A total of 319 patients were included in the analysis. Among them, the age ranged from 18 to 95 years. The gender distribution was as follows: 167 males (52.3%) and 152 females (47.6%). In terms of body weight classification, 133 patients (41.7%) were of normal weight, 134 patients (42.0%) were overweight, and 52 patients (16.3%) were obese. Regarding lipid parameters, 167 patients (52.3%) had TG levels ≥1.5 mmol/L. For cholesterol indicators, 145 patients (52.4%) presented TC levels ≥5.2 mmol/L, 78 patients (24.5%) had LDL - C levels ≥3.4 mmol/L, and 170 patients (53.3%) showed HDL - C levels ≤1.0 mmol/L.
Comparison of daily nutrient and food intake among adults with DM, IFG, and normal FBG
Table 2 presents the daily and nutrient food intake according to FBG levels. Significant differences were observed in the intake of dietary fibre among adults with DM, IFG, and normal FBG (F = 3.554, p = 0.029). Specifically, adults with an FBG ≥ 7.0 mmol/L had a lower intake of dietary fibre. Additionally, adults with FBG ≥ 7.0 mmol/L had lower intakes of vitamin B1 and vegetables, although these differences were not statistically significant (F = 2.835, 2.359; p = 0.059, 0.095).

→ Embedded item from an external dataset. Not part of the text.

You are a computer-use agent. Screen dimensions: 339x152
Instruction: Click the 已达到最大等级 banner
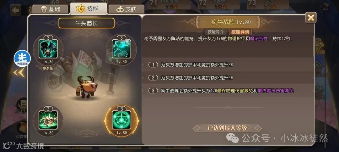(227, 128)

Ordinal regression analysis
We identified potential covariates that may influence the study outcomes. These include age, sex, nutritional status, smoking status, hypertension, and TG, TC, HDL-C, LDL-C, vitamin D, and vitamin A levels. Age was categorized using 55 years as the cut-off, as it reflects the distinct differences in diabetes-related factors observed in our data between younger and older individuals. We constructed several ordinal regression models with different combinations of covariates. After comparing the model fit and parameter estimates, we finalized a model that best represented the data (Table 3).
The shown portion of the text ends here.